In Scotland, 1.6 million people have had their first dose, while the figure is about 925,000 in Wales and more than 525,000 in Northern Ireland.
The government is aiming to offer a vaccine to everyone in the top nine priority groups, including care home residents, healthcare workers, people required to shield and everyone aged 50 and over, by 15 April.
After that, the rest of the adult population will be vaccinated, with people prioritised by age.
Mr Hancock said that an age-based strategy was "the way to save the most lives".
People in their 40s will be vaccinated, once the current first phase is completed.
All adults in the UK are expected to be offered their first dose of a coronavirus vaccine by the end of July.
Daily deaths also falling
The government announced a further 343 deaths within 28 days of a positive test on Tuesday.

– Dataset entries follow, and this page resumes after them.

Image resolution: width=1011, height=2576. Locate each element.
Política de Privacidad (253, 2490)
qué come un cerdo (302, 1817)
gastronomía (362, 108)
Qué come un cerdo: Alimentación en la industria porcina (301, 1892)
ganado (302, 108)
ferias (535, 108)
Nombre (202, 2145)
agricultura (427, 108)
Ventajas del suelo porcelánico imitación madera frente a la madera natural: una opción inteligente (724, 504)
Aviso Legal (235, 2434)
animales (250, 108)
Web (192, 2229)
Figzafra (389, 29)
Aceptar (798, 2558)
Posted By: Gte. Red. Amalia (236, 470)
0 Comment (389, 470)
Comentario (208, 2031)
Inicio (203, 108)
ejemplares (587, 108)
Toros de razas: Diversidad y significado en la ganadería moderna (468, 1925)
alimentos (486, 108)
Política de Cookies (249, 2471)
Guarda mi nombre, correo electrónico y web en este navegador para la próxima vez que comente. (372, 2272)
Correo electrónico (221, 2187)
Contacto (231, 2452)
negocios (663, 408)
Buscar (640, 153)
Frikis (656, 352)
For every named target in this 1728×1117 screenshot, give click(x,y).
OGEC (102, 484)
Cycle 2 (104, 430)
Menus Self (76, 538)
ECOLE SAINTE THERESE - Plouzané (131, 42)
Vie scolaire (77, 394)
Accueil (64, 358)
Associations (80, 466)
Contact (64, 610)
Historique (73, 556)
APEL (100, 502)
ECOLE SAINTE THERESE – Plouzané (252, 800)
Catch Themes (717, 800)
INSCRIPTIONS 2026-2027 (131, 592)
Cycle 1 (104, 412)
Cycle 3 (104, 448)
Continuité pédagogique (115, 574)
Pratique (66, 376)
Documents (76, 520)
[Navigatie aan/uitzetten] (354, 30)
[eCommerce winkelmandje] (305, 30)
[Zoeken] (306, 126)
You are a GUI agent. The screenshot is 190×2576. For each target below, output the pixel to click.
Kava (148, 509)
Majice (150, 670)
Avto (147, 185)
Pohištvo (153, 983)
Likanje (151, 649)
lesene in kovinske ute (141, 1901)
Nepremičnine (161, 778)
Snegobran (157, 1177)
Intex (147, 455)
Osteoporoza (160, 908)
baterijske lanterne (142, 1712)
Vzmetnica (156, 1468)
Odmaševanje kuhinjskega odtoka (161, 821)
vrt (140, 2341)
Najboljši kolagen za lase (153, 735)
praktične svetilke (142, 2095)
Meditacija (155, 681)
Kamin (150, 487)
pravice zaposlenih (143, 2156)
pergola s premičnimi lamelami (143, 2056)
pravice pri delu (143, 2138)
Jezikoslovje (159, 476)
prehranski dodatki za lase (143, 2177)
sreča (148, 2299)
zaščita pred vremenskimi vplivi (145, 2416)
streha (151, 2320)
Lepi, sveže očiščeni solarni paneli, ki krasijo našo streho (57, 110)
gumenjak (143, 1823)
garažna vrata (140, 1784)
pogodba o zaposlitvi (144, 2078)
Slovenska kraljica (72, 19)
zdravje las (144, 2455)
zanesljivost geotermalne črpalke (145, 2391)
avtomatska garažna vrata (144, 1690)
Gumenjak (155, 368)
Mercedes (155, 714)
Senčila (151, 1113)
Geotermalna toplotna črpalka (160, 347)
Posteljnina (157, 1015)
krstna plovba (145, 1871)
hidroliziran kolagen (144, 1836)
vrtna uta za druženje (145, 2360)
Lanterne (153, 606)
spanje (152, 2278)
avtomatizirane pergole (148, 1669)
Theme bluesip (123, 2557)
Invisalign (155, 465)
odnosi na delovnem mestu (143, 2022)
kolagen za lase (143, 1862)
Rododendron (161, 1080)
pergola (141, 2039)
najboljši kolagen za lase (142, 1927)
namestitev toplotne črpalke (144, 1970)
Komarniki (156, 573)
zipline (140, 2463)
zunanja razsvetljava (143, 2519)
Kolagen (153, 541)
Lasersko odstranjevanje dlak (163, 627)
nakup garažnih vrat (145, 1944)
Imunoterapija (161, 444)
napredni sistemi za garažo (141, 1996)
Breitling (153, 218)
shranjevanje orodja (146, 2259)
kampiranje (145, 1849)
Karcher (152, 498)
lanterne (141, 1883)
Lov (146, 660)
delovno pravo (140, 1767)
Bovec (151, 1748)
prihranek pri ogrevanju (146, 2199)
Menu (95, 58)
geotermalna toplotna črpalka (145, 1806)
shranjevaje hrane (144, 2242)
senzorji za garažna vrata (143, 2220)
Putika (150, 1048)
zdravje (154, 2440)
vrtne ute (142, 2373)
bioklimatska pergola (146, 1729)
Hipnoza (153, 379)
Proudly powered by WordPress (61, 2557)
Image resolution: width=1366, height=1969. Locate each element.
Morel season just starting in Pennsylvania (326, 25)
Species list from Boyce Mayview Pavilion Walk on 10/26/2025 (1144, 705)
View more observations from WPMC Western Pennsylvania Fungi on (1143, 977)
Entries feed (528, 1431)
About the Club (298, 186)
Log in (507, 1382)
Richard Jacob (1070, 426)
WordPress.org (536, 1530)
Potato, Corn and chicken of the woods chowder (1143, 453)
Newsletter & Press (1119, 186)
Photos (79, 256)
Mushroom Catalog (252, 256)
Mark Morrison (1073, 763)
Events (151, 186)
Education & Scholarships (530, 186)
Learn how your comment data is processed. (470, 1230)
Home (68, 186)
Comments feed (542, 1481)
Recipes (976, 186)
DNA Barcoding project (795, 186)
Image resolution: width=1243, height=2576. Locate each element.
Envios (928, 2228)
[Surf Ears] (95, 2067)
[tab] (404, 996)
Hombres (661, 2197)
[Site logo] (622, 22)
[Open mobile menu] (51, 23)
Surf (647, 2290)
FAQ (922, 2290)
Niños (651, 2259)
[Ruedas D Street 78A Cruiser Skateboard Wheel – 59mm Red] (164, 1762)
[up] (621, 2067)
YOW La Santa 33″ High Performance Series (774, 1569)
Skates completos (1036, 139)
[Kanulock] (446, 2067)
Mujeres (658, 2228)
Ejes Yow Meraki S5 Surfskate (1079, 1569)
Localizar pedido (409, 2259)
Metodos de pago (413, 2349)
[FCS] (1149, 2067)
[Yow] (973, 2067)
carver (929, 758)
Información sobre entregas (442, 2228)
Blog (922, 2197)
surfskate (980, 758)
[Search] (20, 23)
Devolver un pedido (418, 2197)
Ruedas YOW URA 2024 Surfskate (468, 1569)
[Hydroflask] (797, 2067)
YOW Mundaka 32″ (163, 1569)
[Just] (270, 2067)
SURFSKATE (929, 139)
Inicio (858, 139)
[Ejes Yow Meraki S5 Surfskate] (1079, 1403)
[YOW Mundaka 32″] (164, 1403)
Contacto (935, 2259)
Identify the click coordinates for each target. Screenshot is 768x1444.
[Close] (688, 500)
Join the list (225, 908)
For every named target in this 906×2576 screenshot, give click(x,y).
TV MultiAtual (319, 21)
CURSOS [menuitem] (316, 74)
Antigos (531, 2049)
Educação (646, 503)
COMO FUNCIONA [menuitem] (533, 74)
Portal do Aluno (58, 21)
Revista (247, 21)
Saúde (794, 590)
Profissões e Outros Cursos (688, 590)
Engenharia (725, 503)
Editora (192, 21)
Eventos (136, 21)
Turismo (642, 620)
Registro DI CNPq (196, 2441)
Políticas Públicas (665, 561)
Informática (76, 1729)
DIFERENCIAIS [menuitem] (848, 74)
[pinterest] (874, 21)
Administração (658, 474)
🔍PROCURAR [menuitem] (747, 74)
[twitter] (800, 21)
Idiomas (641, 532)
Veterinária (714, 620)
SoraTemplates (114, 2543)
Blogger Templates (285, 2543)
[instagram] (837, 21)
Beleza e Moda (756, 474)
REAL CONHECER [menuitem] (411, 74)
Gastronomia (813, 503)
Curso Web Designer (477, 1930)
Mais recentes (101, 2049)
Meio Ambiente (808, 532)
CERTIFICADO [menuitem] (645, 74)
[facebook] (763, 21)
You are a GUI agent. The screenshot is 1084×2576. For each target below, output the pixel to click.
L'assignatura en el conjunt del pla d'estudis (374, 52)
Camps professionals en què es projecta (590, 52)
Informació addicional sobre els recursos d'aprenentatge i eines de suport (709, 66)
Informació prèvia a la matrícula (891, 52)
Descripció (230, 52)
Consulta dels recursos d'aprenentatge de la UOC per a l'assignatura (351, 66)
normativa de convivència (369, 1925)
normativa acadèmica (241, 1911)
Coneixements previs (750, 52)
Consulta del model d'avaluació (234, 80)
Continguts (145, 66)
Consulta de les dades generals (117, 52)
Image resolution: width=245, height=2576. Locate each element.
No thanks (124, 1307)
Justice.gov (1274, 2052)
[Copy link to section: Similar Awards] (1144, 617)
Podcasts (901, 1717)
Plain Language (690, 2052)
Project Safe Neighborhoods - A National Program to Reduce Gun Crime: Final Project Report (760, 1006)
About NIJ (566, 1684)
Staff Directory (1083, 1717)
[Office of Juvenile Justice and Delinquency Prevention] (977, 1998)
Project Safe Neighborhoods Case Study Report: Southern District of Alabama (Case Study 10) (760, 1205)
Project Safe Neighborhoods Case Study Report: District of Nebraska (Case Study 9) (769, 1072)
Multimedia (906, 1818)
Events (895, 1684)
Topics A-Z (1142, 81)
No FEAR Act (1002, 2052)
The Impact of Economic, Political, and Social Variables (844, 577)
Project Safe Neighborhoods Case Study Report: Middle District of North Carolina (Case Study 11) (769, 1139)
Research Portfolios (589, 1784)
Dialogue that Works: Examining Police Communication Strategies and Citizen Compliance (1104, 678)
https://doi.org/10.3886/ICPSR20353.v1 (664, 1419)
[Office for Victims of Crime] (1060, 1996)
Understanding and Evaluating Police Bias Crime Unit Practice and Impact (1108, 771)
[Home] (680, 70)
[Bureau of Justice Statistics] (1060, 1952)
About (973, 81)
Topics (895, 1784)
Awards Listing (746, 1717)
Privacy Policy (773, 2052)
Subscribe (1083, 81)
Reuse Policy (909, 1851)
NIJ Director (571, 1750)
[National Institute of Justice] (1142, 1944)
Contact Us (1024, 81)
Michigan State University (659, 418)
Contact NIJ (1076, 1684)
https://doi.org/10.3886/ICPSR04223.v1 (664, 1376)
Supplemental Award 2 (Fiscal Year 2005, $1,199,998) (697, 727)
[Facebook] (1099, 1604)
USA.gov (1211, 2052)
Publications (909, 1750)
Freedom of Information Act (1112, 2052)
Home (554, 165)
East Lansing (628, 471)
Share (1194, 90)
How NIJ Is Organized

On Tuesday last week, there were 548 deaths reported.
Of the latest deaths, 307 were in England, 33 in Scotland, two in Northern Ireland and one in Wales.
Rules were amended last summer to include deaths in the coronavirus total only if they occurred within 28 days of a positive test. Previously in England, all deaths after a positive test were included.
England has seen the majority of UK deaths from Covid-19. Using the 28-day cut-off, there have been more than 108,000.
Hospitals remain under pressure
There are more than 12,000 people with coronavirus in hospital in the UK.
Numbers in mid-January reached almost double the highest point of the peak last spring, but have been falling since then.
London, the South East and the Midlands saw the highest numbers in recent weeks, but patient numbers are falling in all UK nations and regions now.
But everywhere saw more patients in hospital in the latest surge than during the first wave last spring.
Death toll could be higher
When looking at the overall death toll from coronavirus, official figures count deaths in three different ways, each giving a slightly different number.
First, government figures count people who died within 28 days of testing positive for coronavirus - and that total is more than 123,000.
Second, ONS figures include all deaths where coronavirus was mentioned on the death certificate, even if the person had not been tested for the virus. This figure is more than 140,000 deaths, to 19 February.
The third measure counts all deaths over and above the usual number at the time of year - that figure was more than 120,000 by 19 February.
In total, there were 15,577 deaths registered in the week to 19 February, which is down on last week but still 18% higher than "normal" for the time of year.
Of that figure, 4,447 deaths were related to coronavirus - down by just over a quarter from the previous week.
There have now been more deaths involving Covid than "excess" deaths, which means non-Covid deaths must be below usual levels.
This could be because of a milder flu season - resulting from less travel and more social distancing - and because some people who might have died for other reasons had there been no pandemic, died of Covid.
What is the R number?
The "R number" is the average number of people an infected person will pass the disease on to.
If R is below one, then the number of people contracting the disease will fall; if it is above one, the number will grow.
The government's current estimate for the R number across the whole of the UK is 0.6 to 0.9.
The estimates for England, Scotland and Wales are currently all 0.7 to 0.9 and in Northern Ireland it is 0.8 to 1.05
The government has said in the past that the R number is one of the most important factors in making policy decisions.